Und wieder wurde es versucht: Zur DNA-Analyse für die Abstammungsuntersuchung ist jemand anderes geschickt in der Hoffnung, dass der Vaterschaftstest negativ ausfällt.

Es geschah im September 2013 in Berlin. Statt Omar O. (28) ging sein 5 Jahre jüngeren Bruder Mohammed zur Untersuchung und gab seine Speichelprobe ab.

Der untersuchende Arzt wurde jedoch misstrauisch, da es von den 15 untersuchten Markern immerhin 4 Treffer gab. Eindeutig zu wenig für eine nachzuweisende Vaterschaft. Jedoch lag die Vermutung nahe, dass es sich um einen nahen Verwandten des Vaters handeln musste.

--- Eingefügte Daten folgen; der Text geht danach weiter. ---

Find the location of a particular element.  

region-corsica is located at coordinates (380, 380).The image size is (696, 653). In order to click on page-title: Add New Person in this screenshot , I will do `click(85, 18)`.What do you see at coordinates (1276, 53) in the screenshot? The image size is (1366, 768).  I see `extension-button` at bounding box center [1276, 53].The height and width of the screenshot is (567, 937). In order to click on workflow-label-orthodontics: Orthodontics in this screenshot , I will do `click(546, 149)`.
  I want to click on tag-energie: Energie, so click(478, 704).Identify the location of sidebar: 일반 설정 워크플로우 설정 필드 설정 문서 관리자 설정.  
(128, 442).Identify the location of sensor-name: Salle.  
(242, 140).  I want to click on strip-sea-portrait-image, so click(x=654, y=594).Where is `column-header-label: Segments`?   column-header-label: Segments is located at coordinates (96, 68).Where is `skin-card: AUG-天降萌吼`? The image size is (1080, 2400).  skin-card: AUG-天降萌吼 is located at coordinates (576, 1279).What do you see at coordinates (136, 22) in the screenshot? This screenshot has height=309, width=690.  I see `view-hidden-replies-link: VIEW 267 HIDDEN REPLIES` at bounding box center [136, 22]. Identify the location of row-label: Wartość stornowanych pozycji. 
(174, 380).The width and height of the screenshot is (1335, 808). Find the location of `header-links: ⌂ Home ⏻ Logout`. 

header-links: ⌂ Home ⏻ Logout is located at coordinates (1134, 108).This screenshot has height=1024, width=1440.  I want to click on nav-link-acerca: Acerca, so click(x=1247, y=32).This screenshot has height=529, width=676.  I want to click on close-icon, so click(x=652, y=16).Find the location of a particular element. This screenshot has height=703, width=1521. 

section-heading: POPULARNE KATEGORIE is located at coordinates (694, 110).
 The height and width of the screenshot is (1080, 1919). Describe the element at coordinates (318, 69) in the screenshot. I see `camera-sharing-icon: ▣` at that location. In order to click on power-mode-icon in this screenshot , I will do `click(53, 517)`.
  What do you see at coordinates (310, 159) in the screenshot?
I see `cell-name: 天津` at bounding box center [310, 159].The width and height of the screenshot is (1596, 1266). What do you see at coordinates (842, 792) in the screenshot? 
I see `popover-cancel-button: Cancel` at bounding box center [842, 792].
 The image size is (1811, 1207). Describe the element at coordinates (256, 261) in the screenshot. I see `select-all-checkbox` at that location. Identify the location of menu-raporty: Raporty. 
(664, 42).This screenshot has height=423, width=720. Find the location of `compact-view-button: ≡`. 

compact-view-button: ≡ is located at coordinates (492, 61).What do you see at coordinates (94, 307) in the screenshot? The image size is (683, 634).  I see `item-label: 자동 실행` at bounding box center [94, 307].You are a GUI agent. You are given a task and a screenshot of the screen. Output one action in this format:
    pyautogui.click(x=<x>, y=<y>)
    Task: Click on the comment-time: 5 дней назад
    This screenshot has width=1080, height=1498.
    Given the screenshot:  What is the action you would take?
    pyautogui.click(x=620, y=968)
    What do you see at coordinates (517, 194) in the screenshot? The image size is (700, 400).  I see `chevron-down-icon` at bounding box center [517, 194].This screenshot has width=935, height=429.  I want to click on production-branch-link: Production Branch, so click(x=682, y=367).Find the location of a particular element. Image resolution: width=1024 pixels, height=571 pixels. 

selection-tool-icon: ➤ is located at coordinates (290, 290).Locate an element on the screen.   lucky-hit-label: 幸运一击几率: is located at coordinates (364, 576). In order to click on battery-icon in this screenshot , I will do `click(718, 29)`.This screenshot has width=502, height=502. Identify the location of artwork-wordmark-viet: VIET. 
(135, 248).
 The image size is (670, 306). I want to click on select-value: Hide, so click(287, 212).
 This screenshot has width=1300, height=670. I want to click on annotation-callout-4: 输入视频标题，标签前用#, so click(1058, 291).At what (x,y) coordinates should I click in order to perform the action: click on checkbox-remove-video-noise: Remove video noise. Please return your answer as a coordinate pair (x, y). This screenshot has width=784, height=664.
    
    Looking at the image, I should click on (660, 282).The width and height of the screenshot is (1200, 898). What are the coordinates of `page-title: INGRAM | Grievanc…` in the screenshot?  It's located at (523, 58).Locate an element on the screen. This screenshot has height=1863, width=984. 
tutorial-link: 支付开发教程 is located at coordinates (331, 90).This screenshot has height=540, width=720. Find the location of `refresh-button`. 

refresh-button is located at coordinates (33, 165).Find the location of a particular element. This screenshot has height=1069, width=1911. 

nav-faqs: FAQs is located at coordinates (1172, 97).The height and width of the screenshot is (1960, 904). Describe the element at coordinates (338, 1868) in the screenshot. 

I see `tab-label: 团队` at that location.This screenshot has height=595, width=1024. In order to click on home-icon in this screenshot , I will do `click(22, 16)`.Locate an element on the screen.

So viel Zufall machte den Arzt stutzig und er teilte diesen Verdacht der Familienrichterin mit und bat die Mutter, sich das Foto, das während der Probenabgabe gemacht wurde, genau anzuschauen. Darauf erkannte diese natürlich den Bruder des wahrscheinlichen Vaters.

Beim zweiten Test mit dem älteren Bruder wurde die Vaterschaft schließlich mit 99,99999 Prozent bestätigt.

Nun mussten sich die beiden Brüder vor dem Berliner Amtsgericht verantworten und wurden wegen des Betrugs zur Zahlung von Geldstrafen verurteilt. Omar zu 2.250 Euro (150 Tagessätze zu 15 Euro) und Mohammed zu 1.800 Euro. Der Befragung nach war Mohammed der Anstifter und hat den Test ohne Wissen des Bruders durchgeführt. Dennoch ist die Strafe für Omar höher, da dieser bereits 13 Eintragungen in seinem Strafregister hat.

Es ging Omar dem Vernehmen nach auch nicht um die Unterhaltszahlungen, da dieser ohnehin Hartz-IV-Empfänger ist. Jedoch fühlte er sich von der Mutter hintergangen, die Beziehung wurde längst beendet und sie war auch zu keinem Gespräch mehr bereit.